Items from a data source:
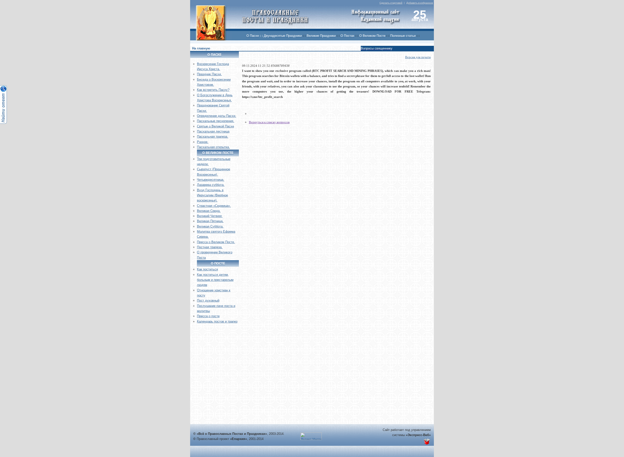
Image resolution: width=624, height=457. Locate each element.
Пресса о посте (208, 316)
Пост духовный (208, 300)
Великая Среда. (209, 211)
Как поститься (207, 269)
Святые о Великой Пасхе (215, 126)
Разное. (202, 142)
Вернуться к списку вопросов (269, 122)
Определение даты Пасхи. (216, 116)
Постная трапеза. (210, 247)
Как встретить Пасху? (213, 90)
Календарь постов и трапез (217, 321)
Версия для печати (418, 57)
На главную (201, 48)
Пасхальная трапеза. (212, 136)
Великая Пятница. (210, 221)
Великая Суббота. (210, 226)
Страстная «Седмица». (214, 206)
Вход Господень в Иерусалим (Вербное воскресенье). (212, 195)
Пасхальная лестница (213, 131)
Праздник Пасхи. (209, 74)
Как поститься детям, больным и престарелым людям (215, 280)
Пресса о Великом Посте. (216, 242)
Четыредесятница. (210, 179)
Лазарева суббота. (210, 185)
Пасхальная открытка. (213, 147)
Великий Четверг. (210, 216)
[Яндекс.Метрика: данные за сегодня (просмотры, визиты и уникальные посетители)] (311, 436)
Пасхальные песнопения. (215, 121)
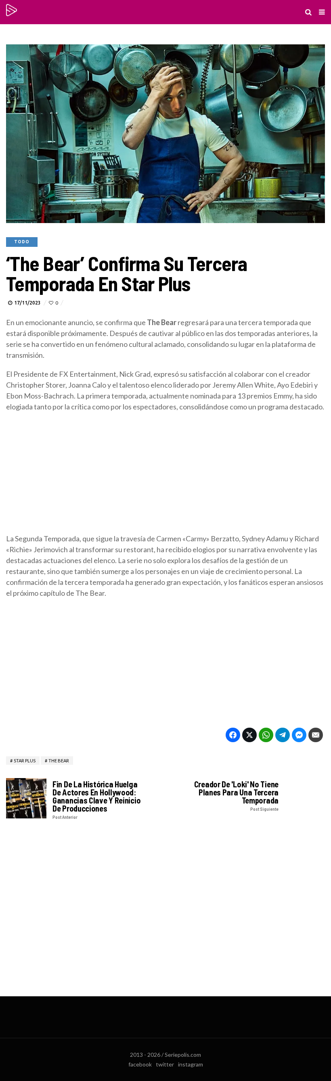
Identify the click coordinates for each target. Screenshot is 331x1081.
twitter (165, 1064)
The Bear (58, 760)
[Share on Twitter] (249, 735)
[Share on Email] (315, 735)
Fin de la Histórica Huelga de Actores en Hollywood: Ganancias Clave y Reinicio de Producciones (96, 799)
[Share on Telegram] (282, 735)
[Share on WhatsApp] (266, 735)
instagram (190, 1064)
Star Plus (25, 760)
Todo (21, 242)
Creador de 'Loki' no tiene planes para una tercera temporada (236, 795)
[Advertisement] (165, 476)
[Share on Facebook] (233, 735)
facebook (140, 1064)
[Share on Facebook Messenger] (299, 735)
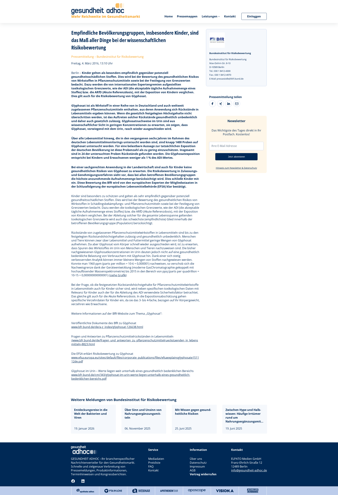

Your task: Rewrite the records above, switching "Share on" to "Post to" wherever it appears and leaving everything else unchanged. Omit the pictures from your answer.

Exercise response:
Image resolution: width=624, height=457. Locate each element.
Пресса о посте (208, 316)
Пост духовный (208, 300)
Великая Среда. (209, 211)
Как поститься (207, 269)
Святые о Великой Пасхе (215, 126)
Разное. (202, 142)
Вернуться к списку вопросов (269, 122)
Определение даты Пасхи. (216, 116)
Постная трапеза. (210, 247)
Как встретить Пасху? (213, 90)
Календарь постов и трапез (217, 321)
Версия для печати (418, 57)
На главную (201, 48)
Пасхальная трапеза. (212, 136)
Великая Пятница. (210, 221)
Великая Суббота. (210, 226)
Страстная «Седмица». (214, 206)
Вход Господень в Иерусалим (Вербное воскресенье). (212, 195)
Пасхальная лестница (213, 131)
Праздник Пасхи. (209, 74)
Как поститься детям, больным и престарелым людям (215, 280)
Пресса о Великом Посте. (216, 242)
Четыредесятница. (210, 179)
Лазарева суббота. (210, 185)
Пасхальная открытка. (213, 147)
Великий Четверг. (210, 216)
[Яндекс.Метрика: данные за сегодня (просмотры, визиты и уникальные посетители)] (311, 436)
Пасхальные песнопения. (215, 121)
Identify the click coordinates for each target. Screenshot is 331x1081.
twitter (165, 1064)
The Bear (58, 760)
[Post to Twitter] (249, 735)
[Post to Email] (315, 735)
Fin de la Histórica Huelga de Actores en Hollywood: Ganancias Clave y Reinicio de Producciones (96, 799)
[Post to Telegram] (282, 735)
[Post to WhatsApp] (266, 735)
instagram (190, 1064)
Star Plus (25, 760)
Todo (21, 242)
Creador de 'Loki' no tiene planes para una tercera temporada (236, 795)
[Advertisement] (165, 476)
[Post to Facebook] (233, 735)
facebook (140, 1064)
[Post to Facebook Messenger] (299, 735)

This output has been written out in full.